Way to go, Colorado! In an incredible act of either startling ignorance or diabolical genius, you’ve gone and passed Senate Bill 10-191, effectively assaulting both labor and education in one fell swoop. For those who don’t already know, this law is designed to begin the process of abolishing tenure and union protection for teachers across the state. Passed as a “reform” to remove ineffective teachers from their positions, the new law actually allows administrators to fire any teacher they want, and make it look like the teacher’s fault. “How is that possible?” ask the masses of at least three or four people who visit this site. Well rest easy, my darlings. I’ll show you.
First, we need to understand what tenure actually is, before we can look at how it’s been changed. Like lawyers, dentists, doctors, pilots, police & firemen, as well as any number of other professions, education requires a great deal of highly specialized training before one can even begin to apply for positions in the field. Also like many of the aforementioned professions, teachers have a strong union/ professional organization that works with state licensing boards to determine licensing guidelines in a process designed to minimize the risks of unqualified people entering fields where they could seriously damage peoples’ lives. This makes sense. After all, you wouldn’t want someone being allowed to perform surgery just because they were dedicated fans of Grey’s Anatomy, would you? Of course not. You want assurances from other surgeons that this person, in fact, knows what the hell they are doing. Teachers’ unions (the biggest being the National Educators’ Association) serve the same purpose as the AMA, ADA, and the Bar Association, making sure that aspiring teachers are given the necessary training to do the job before they are allowed to do it.
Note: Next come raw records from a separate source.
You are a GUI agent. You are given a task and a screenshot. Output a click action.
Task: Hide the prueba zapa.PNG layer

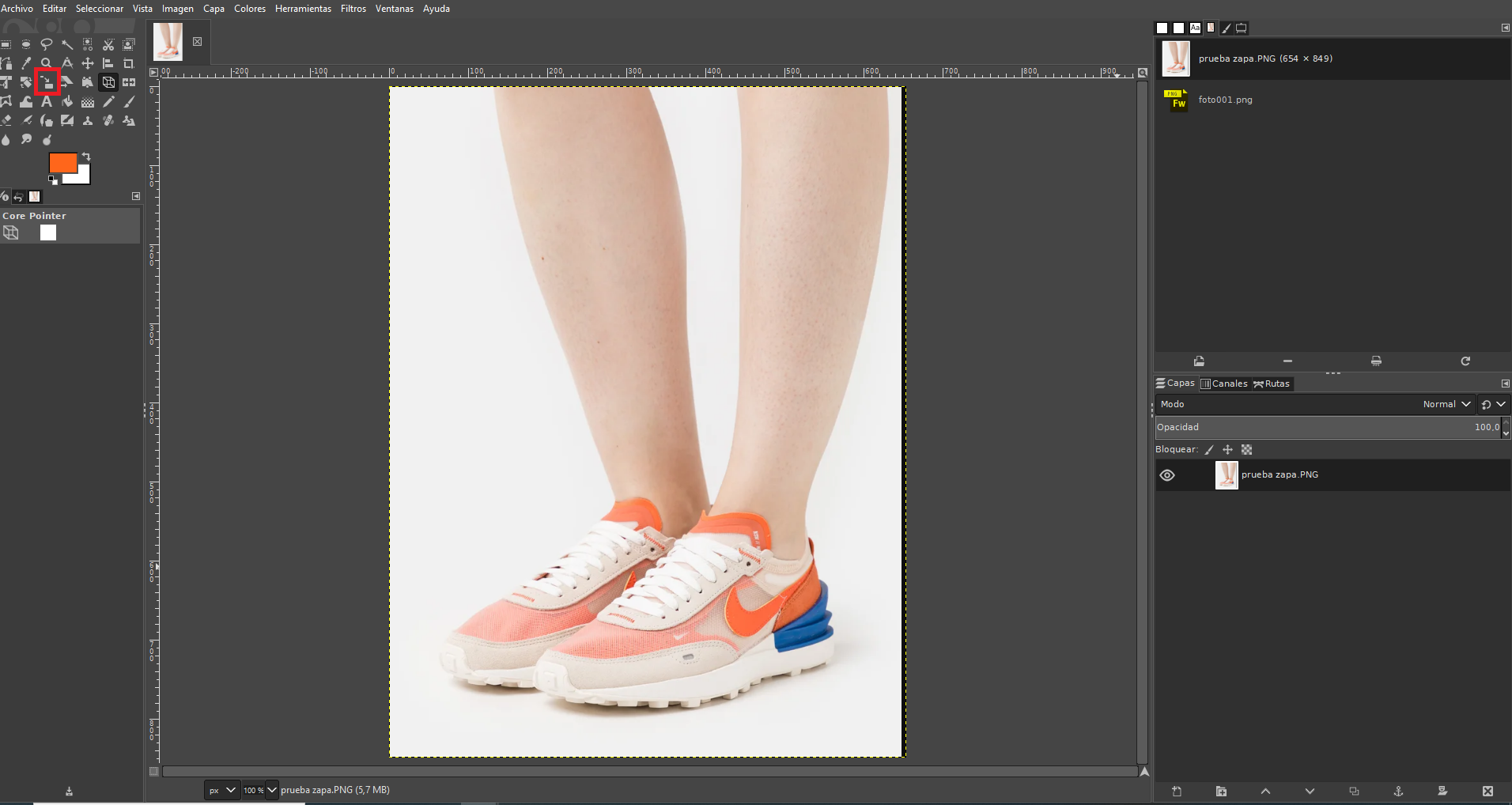coord(1167,475)
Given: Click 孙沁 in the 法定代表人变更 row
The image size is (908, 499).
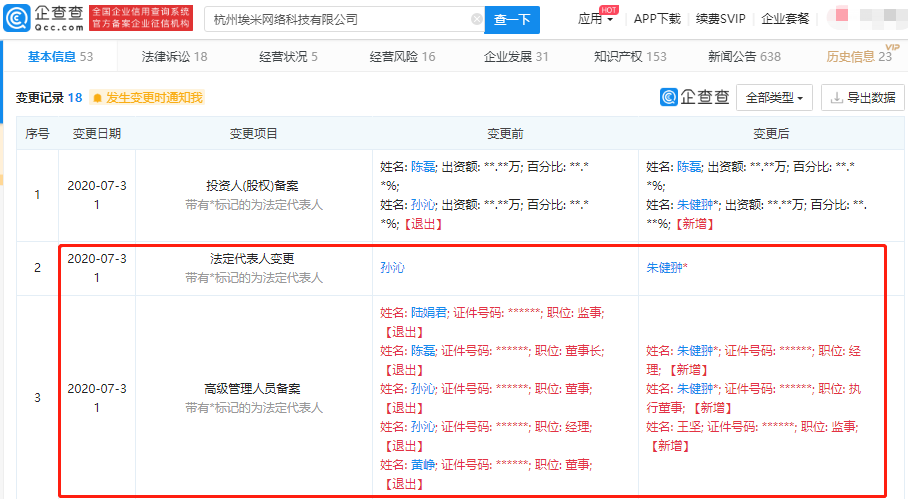Looking at the screenshot, I should [392, 268].
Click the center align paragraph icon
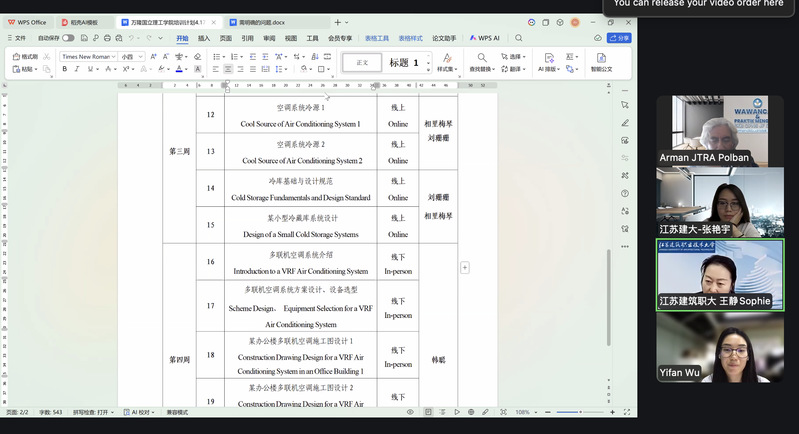The image size is (799, 434). click(228, 69)
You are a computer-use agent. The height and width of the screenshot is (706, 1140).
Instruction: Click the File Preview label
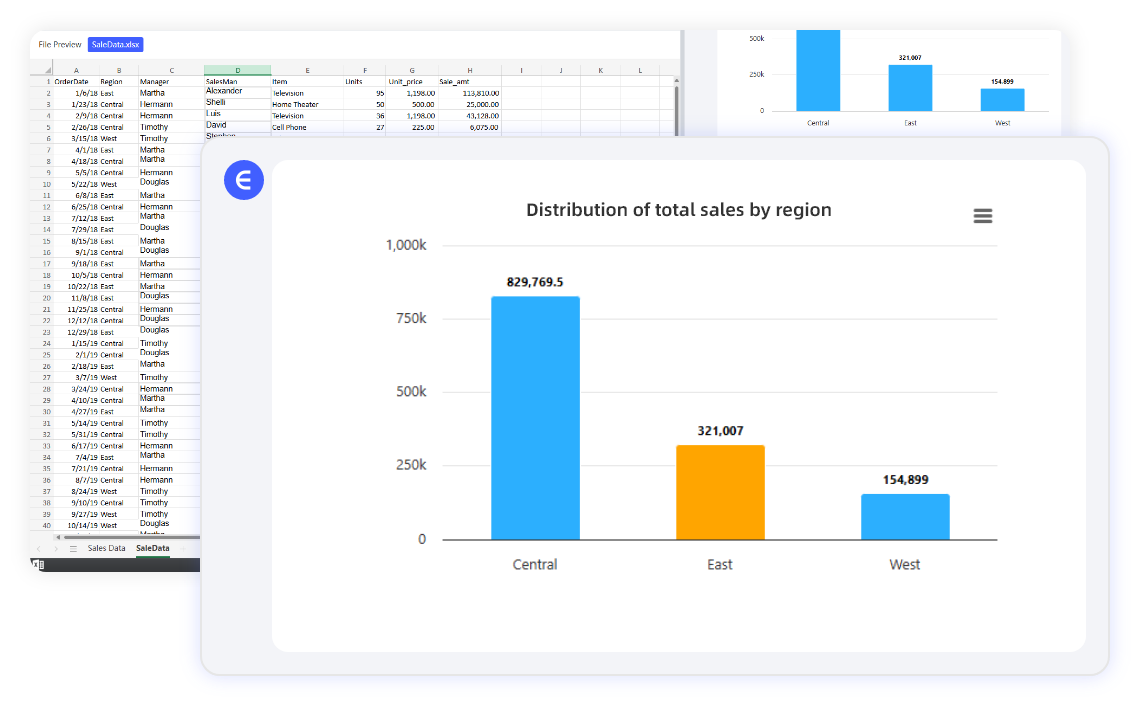(60, 44)
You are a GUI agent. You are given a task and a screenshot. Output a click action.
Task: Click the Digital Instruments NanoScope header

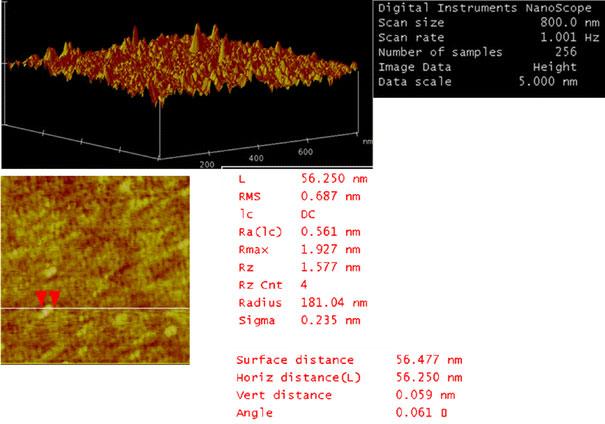pos(489,7)
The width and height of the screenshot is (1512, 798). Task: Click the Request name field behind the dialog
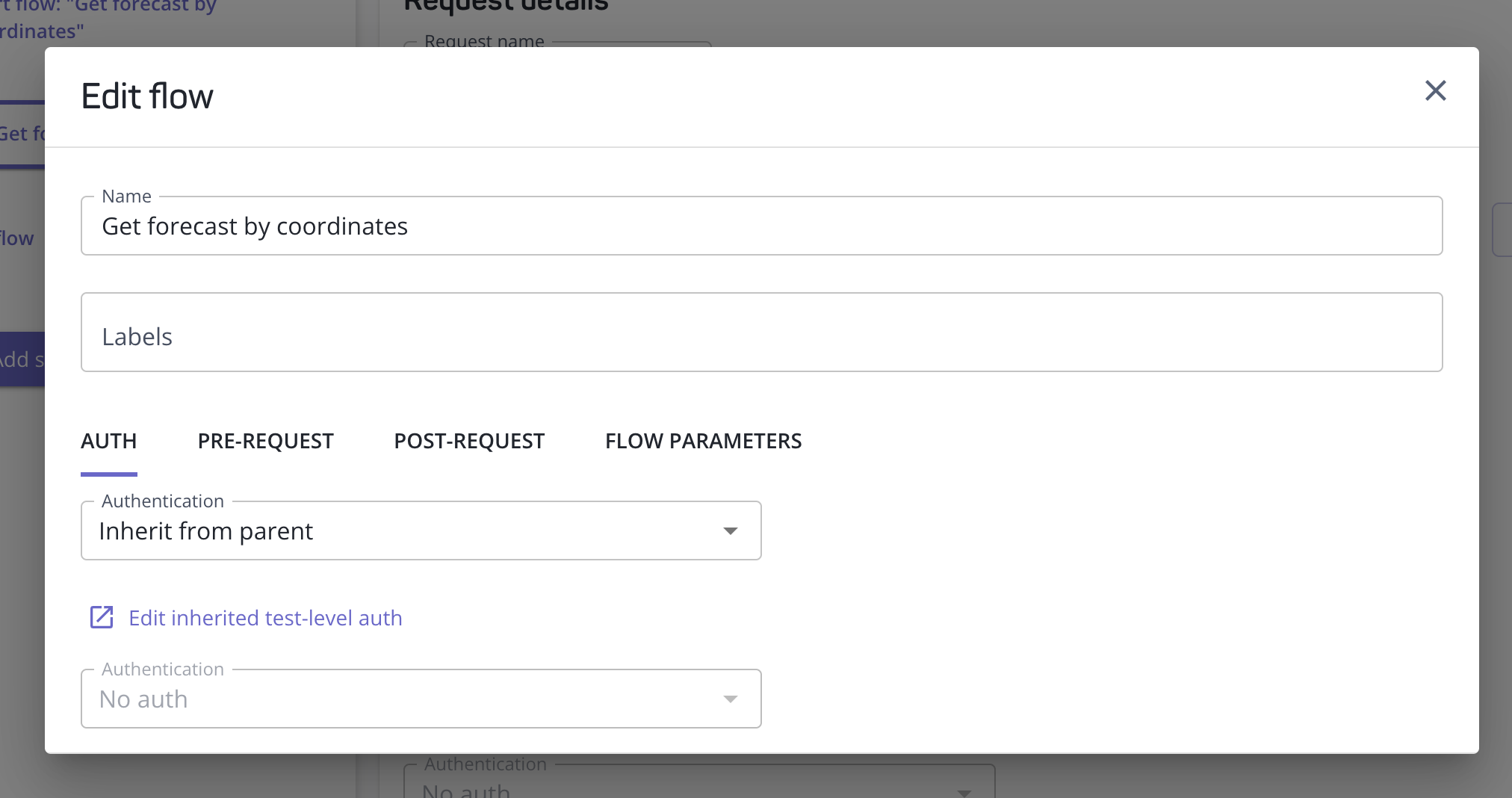[557, 40]
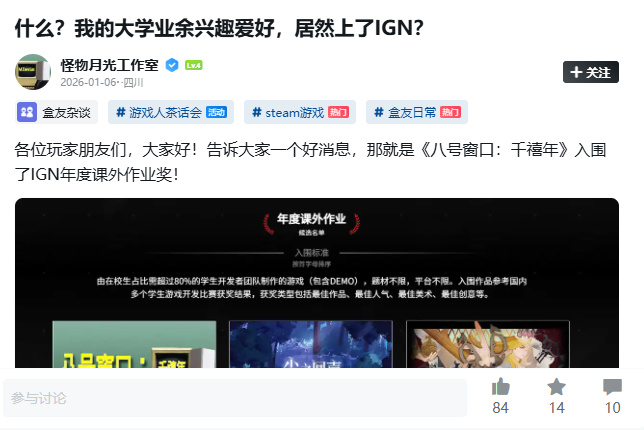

As a union, the NEA then also engages in collective bargaining with public school districts with the goal of acquiring the best possible working conditions for their members. Just like any other collective bargaining agreement, teachers’ unions and school districts haggle with one another until a mutually agreeable compromise can be achieved. Neither side gets all of what they want, but both sides get enough of what they want that they are willing to agree to the compromise. In the case of education, one of the biggest sticking points for the union is that they demand protection from arbitrary firing for their more experienced members. This protection is known as tenure. Not to be overly repetitive, but here I must emphasize that both the union and the school district have already independently agreed to this.
Contrary to popular belief, tenure does not guarantee that a teacher will not be fired from their job. What it does guarantee, however, is that they can only be fired for failing to do their jobs properly, and that the administration is required to show evidence that the teacher has been informed of their errors, given an opportunity to fix those errors, and still failed to perform their job. Most of the school districts in Colorado have agreements that a teacher cannot receive tenure until they have been hire by the district for a fourth year, meaning that any teacher can be fired for any reason within their first three years in a district, and they have absolutely no recourse whatsoever. Once a district has shown that they think well enough of a teacher’s first three years work to hire them for a fourth, the teacher is granted tenure and therefore the firing process becomes more difficult. It must be stressed here that firing becomes more difficult, but is not impossible. The only real difference is that tenured teachers are entitled to due process before being let go.
SB 10-191 changed all that. When the law goes into effect in 2014, the burden of proof for performance will be shifted from the administrators to the teachers themselves. Where teacher effectiveness was previously determined through observation of their teaching methods throughout the year as well as demonstration of student learning, effectiveness will now be based students’ standardized test scores only. If a teacher’s students show poor performance two years in a row, the teacher’s tenure is revoked, effectively removing their protection from arbitrary release. Should a teacher decide to contest being considered ineffective, they are burdened with proving that their students did in fact learn what they were supposed to, and doing so to the satisfaction of a district arbitrator (AKA “patsy”).
What’s the problem with that, you say? Well, here it is. Teachers don’t have any say over what groups of students they will be teaching from year to year. Class rosters are supposed to be randomly selected, but they are not. Administrators are the only ones with input on who gets placed in which class, ostensibly so that students can be placed with the teacher best able to meet their needs. There is nothing, though, to prevent administrators from loading a teacher’s class with students that have already proven an unwillingness to put forth any effort. In essence, administrators have the power to determine what student performance in a classroom will look like, through the process of deciding which students will go to which classroom. This gives administrators the ability to essentially guarantee that a teacher’s performance through students’ test scores will be sub-par, which then will mean that the teacher can be fired because of the administration’s decisions.
Once this law goes into effect, we will see hiring and firing decisions become based solely on office politics, having, in reality, nothing to do with performance. This is exactly what the rules of tenure were meant to prevent. Once again I have to say way to go, Colorado!